*** Records for the exercise
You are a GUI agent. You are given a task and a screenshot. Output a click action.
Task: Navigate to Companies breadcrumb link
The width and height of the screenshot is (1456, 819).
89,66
******
*** Records for the exercise
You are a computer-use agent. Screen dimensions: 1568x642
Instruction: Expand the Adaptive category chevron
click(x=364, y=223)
******
*** Records for the exercise
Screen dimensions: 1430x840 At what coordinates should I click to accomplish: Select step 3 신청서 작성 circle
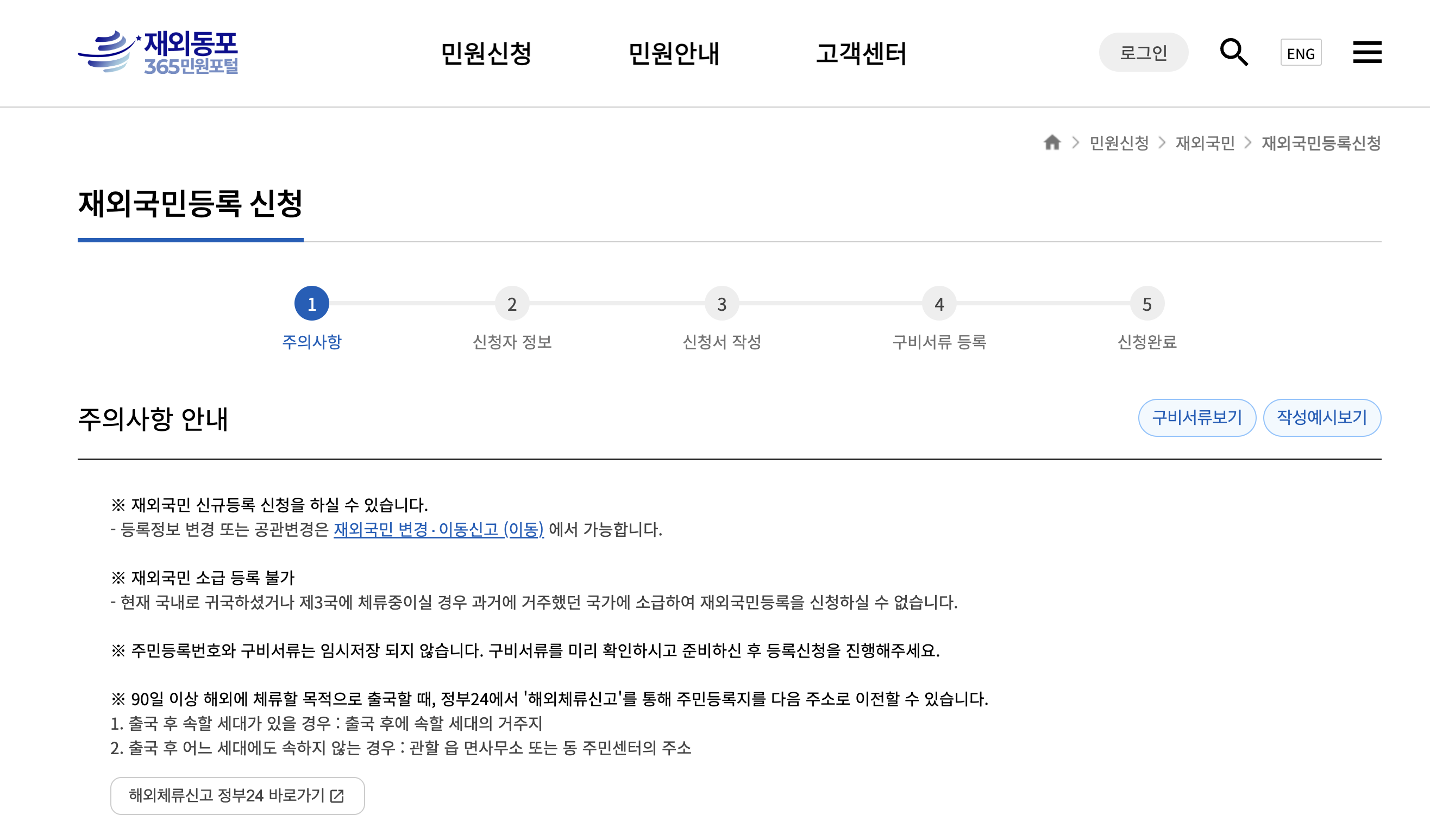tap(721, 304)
******
**Required action**
Of all the lines in the entries, count those with the string "agent", and report only that number.

**Solution to this problem**
2